TASK: Copy out exactly each line from the line with "Entries (23, 1041)" through the last line of the material below.

⟨

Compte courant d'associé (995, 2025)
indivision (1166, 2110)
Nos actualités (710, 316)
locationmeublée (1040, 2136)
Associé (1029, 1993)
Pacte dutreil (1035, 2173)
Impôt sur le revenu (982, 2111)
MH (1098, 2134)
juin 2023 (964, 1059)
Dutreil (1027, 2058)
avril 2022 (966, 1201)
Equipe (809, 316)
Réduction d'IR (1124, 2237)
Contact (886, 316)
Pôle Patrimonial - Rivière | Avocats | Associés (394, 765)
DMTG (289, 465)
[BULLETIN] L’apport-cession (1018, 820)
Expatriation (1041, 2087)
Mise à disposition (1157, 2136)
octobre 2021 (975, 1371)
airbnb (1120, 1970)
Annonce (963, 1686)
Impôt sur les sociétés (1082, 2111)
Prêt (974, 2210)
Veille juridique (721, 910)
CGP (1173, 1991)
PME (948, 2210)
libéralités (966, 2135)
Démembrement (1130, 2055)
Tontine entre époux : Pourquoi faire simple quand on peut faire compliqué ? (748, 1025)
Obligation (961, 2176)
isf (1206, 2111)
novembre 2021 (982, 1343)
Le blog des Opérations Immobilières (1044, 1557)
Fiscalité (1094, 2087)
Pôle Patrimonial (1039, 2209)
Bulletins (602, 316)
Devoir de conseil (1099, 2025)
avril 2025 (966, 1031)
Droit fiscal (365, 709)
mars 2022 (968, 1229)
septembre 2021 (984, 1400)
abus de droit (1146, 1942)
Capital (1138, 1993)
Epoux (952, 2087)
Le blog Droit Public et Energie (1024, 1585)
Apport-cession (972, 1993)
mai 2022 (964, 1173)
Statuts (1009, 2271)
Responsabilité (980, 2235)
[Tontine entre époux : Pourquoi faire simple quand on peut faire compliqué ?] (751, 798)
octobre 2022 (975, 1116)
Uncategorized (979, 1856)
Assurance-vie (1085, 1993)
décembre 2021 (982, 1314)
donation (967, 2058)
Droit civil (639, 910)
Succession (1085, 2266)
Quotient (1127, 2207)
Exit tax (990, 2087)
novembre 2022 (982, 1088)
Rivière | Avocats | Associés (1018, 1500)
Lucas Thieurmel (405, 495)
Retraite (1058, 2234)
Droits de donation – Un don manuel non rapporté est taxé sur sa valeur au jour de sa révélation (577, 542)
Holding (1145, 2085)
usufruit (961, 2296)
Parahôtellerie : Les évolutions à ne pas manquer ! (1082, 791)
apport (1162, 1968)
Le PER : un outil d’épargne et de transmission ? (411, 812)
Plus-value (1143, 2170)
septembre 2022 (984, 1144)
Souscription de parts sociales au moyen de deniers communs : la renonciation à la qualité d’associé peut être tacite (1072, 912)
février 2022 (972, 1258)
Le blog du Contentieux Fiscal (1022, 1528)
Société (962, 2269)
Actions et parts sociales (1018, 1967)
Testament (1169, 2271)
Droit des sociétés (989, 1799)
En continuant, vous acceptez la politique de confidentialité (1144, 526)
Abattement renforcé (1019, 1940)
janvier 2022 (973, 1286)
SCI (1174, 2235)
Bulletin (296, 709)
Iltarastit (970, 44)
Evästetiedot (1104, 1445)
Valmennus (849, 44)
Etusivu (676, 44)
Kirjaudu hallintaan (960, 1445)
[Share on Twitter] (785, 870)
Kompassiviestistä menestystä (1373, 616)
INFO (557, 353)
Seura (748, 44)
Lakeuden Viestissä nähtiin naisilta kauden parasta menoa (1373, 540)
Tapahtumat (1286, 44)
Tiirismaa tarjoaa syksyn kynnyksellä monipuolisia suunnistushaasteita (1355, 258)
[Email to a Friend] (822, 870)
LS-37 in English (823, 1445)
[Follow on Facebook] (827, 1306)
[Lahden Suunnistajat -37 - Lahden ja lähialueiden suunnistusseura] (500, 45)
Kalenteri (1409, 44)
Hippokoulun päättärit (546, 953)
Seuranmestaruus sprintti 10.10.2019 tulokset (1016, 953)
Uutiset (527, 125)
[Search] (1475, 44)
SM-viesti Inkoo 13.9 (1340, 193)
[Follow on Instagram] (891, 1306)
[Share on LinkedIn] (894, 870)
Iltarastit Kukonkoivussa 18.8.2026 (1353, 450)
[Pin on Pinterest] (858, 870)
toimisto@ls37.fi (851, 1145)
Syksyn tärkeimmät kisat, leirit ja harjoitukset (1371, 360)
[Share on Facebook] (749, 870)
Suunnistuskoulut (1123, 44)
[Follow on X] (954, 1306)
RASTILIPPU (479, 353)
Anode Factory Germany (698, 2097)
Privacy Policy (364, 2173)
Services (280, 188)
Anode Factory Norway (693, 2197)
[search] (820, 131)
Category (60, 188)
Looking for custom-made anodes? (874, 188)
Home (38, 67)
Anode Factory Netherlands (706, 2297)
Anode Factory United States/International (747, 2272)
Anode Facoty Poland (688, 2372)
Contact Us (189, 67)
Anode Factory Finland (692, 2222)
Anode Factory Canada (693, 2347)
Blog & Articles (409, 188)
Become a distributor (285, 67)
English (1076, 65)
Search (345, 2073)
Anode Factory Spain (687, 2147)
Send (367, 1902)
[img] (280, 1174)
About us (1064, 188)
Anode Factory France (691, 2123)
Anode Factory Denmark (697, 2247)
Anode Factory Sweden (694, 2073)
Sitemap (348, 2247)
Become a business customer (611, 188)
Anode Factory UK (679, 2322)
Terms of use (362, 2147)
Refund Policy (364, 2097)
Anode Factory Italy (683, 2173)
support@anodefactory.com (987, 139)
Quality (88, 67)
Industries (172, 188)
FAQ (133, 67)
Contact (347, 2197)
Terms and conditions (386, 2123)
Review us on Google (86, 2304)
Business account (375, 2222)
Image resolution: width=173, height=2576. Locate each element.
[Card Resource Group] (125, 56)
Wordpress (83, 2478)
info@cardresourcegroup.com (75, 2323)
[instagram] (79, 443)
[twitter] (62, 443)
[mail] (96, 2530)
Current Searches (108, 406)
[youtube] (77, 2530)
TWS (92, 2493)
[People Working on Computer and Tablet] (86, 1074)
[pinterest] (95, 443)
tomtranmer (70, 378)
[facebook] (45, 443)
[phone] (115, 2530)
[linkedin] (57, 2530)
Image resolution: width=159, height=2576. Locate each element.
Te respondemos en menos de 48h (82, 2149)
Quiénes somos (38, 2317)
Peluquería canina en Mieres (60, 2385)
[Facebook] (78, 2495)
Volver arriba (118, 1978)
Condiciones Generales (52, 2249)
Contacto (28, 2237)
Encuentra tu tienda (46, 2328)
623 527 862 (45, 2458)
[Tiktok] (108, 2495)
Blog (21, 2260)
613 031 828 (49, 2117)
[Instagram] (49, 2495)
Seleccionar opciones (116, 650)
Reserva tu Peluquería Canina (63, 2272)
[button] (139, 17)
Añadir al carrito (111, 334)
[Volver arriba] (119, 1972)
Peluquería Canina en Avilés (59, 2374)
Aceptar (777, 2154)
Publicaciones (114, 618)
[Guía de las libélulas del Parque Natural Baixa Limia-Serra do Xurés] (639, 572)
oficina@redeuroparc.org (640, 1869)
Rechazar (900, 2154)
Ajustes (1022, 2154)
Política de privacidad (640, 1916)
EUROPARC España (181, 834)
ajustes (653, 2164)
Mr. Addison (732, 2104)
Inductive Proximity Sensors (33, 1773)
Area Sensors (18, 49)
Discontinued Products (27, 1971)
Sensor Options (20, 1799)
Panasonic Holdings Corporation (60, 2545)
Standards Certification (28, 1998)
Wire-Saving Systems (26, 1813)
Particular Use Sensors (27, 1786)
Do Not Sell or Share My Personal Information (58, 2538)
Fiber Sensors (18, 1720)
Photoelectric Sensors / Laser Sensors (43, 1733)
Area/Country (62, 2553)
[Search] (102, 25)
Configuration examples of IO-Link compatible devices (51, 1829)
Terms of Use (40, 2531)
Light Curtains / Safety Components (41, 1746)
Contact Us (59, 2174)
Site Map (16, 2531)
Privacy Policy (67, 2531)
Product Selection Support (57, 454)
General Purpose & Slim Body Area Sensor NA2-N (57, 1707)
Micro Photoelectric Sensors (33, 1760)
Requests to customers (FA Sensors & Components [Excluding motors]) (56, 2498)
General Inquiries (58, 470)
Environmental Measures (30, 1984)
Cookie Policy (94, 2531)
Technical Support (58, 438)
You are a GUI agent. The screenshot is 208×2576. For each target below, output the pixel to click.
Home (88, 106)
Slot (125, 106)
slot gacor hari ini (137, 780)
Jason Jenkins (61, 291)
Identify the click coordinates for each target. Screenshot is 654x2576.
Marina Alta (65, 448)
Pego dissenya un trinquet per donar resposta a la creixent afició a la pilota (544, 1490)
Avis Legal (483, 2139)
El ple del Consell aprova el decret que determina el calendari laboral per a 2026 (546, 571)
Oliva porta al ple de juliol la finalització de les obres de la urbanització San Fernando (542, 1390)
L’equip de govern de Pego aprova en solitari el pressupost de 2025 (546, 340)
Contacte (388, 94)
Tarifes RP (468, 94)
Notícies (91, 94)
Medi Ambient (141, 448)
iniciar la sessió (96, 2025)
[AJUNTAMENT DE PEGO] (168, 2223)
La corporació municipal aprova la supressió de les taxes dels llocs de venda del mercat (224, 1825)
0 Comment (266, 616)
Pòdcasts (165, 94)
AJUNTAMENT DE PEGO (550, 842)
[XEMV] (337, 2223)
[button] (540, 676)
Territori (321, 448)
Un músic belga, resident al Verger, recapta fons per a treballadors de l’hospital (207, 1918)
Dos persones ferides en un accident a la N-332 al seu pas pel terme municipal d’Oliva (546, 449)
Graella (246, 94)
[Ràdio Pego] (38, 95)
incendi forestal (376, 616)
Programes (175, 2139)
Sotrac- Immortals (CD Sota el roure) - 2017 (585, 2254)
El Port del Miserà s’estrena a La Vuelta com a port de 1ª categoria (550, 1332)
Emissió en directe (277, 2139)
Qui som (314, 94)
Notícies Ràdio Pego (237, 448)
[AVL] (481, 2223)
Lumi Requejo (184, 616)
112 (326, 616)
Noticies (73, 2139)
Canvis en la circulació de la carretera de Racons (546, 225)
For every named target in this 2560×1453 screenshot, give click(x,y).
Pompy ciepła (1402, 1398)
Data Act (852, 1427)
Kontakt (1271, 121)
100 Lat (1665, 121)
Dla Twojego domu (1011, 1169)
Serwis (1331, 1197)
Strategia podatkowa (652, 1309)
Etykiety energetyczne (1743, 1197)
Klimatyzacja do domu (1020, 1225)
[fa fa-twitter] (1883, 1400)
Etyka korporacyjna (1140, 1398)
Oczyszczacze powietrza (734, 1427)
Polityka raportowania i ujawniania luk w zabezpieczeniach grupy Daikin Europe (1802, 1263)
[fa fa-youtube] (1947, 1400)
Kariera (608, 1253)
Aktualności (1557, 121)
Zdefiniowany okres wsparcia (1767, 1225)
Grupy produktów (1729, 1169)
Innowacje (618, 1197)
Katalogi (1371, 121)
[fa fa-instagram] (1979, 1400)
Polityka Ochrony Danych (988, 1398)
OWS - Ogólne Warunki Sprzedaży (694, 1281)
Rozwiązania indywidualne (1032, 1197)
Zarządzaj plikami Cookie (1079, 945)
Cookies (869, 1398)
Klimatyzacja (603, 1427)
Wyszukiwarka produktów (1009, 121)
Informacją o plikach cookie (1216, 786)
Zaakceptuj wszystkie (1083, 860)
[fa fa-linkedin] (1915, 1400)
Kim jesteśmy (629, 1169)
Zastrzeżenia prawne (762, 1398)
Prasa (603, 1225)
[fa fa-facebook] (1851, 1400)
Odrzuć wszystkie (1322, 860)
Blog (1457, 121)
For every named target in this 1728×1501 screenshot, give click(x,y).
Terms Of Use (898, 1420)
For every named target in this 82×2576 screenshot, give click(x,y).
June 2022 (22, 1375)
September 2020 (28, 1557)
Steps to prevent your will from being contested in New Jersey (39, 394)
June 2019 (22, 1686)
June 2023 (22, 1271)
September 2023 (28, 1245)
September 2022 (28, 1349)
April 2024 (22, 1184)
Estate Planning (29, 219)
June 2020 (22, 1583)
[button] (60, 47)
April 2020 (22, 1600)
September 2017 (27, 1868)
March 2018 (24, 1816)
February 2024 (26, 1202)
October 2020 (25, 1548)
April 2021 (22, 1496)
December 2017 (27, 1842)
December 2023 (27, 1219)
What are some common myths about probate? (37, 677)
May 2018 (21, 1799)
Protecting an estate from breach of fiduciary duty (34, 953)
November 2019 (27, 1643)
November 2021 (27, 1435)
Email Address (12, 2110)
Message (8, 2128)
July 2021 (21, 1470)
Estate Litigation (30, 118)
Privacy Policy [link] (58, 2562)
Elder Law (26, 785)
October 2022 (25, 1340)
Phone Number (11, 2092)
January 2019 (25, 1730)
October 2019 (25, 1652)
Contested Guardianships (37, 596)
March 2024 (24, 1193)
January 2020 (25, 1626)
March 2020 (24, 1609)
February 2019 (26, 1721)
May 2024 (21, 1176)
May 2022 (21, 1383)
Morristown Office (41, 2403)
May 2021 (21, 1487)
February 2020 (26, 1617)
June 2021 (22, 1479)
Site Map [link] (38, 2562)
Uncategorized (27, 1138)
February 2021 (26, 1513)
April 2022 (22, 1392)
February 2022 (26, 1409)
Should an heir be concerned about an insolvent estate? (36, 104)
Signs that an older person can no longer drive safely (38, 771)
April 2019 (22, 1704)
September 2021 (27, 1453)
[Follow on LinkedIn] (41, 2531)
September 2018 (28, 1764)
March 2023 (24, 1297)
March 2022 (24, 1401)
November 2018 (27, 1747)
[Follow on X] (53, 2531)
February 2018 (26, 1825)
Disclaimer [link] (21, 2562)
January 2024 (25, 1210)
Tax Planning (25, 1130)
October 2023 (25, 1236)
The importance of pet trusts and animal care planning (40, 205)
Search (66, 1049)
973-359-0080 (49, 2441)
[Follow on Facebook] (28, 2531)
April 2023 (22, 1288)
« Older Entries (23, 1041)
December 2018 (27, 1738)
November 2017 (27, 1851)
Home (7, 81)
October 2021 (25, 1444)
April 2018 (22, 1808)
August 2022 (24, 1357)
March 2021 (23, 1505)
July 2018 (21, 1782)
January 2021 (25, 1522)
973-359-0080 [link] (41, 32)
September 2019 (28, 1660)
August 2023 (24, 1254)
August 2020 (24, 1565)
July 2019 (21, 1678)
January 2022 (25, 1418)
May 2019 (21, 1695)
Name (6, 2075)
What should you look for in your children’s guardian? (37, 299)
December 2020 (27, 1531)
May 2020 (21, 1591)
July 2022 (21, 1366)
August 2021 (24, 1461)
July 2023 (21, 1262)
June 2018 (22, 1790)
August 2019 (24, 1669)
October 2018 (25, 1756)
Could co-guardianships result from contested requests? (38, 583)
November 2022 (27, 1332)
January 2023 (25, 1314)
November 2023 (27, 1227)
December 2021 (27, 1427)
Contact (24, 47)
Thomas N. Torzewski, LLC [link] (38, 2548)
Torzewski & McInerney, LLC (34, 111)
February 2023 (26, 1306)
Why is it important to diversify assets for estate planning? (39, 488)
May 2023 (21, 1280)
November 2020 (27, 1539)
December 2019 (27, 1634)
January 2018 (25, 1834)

⟩

PROBLEM SOLUTION:
« Older Entries (23, 1041)
December 2018 (27, 1738)
November 2017 (27, 1851)
Home (7, 81)
October 2021 (25, 1444)
April 2018 (22, 1808)
August 2022 (24, 1357)
March 2021 (23, 1505)
July 2018 (21, 1782)
January 2021 (25, 1522)
973-359-0080 [link] (41, 32)
September 2019 (28, 1660)
August 2023 (24, 1254)
August 2020 (24, 1565)
July 2019 (21, 1678)
January 2022 (25, 1418)
May 2019 (21, 1695)
Name (6, 2075)
What should you look for in your children’s guardian? (37, 299)
December 2020 (27, 1531)
May 2020 (21, 1591)
July 2022 (21, 1366)
August 2021 (24, 1461)
July 2023 (21, 1262)
June 2018 (22, 1790)
August 2019 (24, 1669)
October 2018 (25, 1756)
Could co-guardianships result from contested requests? (38, 583)
November 2022 (27, 1332)
January 2023 (25, 1314)
November 2023 (27, 1227)
December 2021 (27, 1427)
Contact (24, 47)
Thomas N. Torzewski, LLC [link] (38, 2548)
Torzewski & McInerney, LLC (34, 111)
February 2023 (26, 1306)
Why is it important to diversify assets for estate planning? (39, 488)
May 2023 (21, 1280)
November 2020 (27, 1539)
December 2019 (27, 1634)
January 2018 (25, 1834)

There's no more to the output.